Reproduce the collection entries below, substituting "Goal" for each occurrence of "Instruction" and changing nothing else.

**** PROVIDED RECORDS ****

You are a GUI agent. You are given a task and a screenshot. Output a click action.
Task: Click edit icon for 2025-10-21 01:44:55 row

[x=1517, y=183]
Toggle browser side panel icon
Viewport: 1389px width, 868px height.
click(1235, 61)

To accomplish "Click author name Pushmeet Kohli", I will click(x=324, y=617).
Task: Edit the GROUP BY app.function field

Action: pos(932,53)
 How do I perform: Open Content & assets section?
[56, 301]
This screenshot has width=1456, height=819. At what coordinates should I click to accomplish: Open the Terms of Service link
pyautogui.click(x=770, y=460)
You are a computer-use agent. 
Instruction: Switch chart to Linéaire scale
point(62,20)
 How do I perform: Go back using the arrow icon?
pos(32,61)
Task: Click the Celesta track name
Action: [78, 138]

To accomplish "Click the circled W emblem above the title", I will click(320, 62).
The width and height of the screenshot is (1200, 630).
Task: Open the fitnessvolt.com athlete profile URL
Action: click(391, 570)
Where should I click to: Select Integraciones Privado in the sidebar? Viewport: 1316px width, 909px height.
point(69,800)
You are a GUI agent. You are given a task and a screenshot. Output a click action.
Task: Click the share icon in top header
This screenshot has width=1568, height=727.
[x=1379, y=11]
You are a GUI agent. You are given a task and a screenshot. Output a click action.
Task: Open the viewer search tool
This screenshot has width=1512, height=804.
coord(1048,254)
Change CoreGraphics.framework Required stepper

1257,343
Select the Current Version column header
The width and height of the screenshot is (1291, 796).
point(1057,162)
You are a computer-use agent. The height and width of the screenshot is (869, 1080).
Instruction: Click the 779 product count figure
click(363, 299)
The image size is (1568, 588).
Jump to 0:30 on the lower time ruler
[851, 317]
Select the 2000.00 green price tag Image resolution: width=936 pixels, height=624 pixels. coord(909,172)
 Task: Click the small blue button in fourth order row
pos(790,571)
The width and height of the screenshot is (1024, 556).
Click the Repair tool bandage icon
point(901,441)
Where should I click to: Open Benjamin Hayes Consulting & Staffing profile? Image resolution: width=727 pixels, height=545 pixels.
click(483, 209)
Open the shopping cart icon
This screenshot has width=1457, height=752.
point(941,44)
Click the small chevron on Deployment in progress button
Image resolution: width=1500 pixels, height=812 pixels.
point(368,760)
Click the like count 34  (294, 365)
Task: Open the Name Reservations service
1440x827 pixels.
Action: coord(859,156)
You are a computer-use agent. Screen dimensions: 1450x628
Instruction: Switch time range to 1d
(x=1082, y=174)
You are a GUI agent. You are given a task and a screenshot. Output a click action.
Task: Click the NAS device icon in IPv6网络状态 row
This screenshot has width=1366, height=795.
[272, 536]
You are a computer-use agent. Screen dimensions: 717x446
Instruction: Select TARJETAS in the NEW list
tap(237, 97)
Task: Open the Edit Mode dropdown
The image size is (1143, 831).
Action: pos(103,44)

****

RESPONSE FOR THIS EXERCISE>
You are a GUI agent. You are given a task and a screenshot. Output a click action.
Task: Click edit icon for 2025-10-21 01:44:55 row

[x=1517, y=183]
Toggle browser side panel icon
Viewport: 1389px width, 868px height.
click(1235, 61)

To accomplish "Click author name Pushmeet Kohli", I will click(x=324, y=617).
Task: Edit the GROUP BY app.function field

Action: pos(932,53)
 How do I perform: Open Content & assets section?
[56, 301]
This screenshot has width=1456, height=819. At what coordinates should I click to accomplish: Open the Terms of Service link
pyautogui.click(x=770, y=460)
You are a computer-use agent. 
Goal: Switch chart to Linéaire scale
point(62,20)
 How do I perform: Go back using the arrow icon?
pos(32,61)
Task: Click the Celesta track name
Action: [78, 138]

To accomplish "Click the circled W emblem above the title", I will click(320, 62).
The width and height of the screenshot is (1200, 630).
Task: Open the fitnessvolt.com athlete profile URL
Action: click(391, 570)
Where should I click to: Select Integraciones Privado in the sidebar? Viewport: 1316px width, 909px height.
point(69,800)
You are a GUI agent. You are given a task and a screenshot. Output a click action.
Task: Click the share icon in top header
This screenshot has width=1568, height=727.
[x=1379, y=11]
You are a GUI agent. You are given a task and a screenshot. Output a click action.
Task: Open the viewer search tool
This screenshot has width=1512, height=804.
coord(1048,254)
Change CoreGraphics.framework Required stepper

1257,343
Select the Current Version column header
The width and height of the screenshot is (1291, 796).
point(1057,162)
You are a computer-use agent. The height and width of the screenshot is (869, 1080).
Goal: Click the 779 product count figure
click(363, 299)
The image size is (1568, 588).
Jump to 0:30 on the lower time ruler
[851, 317]
Select the 2000.00 green price tag Image resolution: width=936 pixels, height=624 pixels. coord(909,172)
 Task: Click the small blue button in fourth order row
pos(790,571)
The width and height of the screenshot is (1024, 556).
Click the Repair tool bandage icon
point(901,441)
Where should I click to: Open Benjamin Hayes Consulting & Staffing profile? Image resolution: width=727 pixels, height=545 pixels.
click(483, 209)
Open the shopping cart icon
This screenshot has width=1457, height=752.
point(941,44)
Click the small chevron on Deployment in progress button
Image resolution: width=1500 pixels, height=812 pixels.
point(368,760)
Click the like count 34  (294, 365)
Task: Open the Name Reservations service
1440x827 pixels.
Action: coord(859,156)
You are a computer-use agent. Screen dimensions: 1450x628
Goal: Switch time range to 1d
(x=1082, y=174)
You are a GUI agent. You are given a task and a screenshot. Output a click action.
Task: Click the NAS device icon in IPv6网络状态 row
This screenshot has width=1366, height=795.
[272, 536]
You are a computer-use agent. Screen dimensions: 717x446
Goal: Select TARJETAS in the NEW list
tap(237, 97)
Task: Open the Edit Mode dropdown
The image size is (1143, 831).
Action: pos(103,44)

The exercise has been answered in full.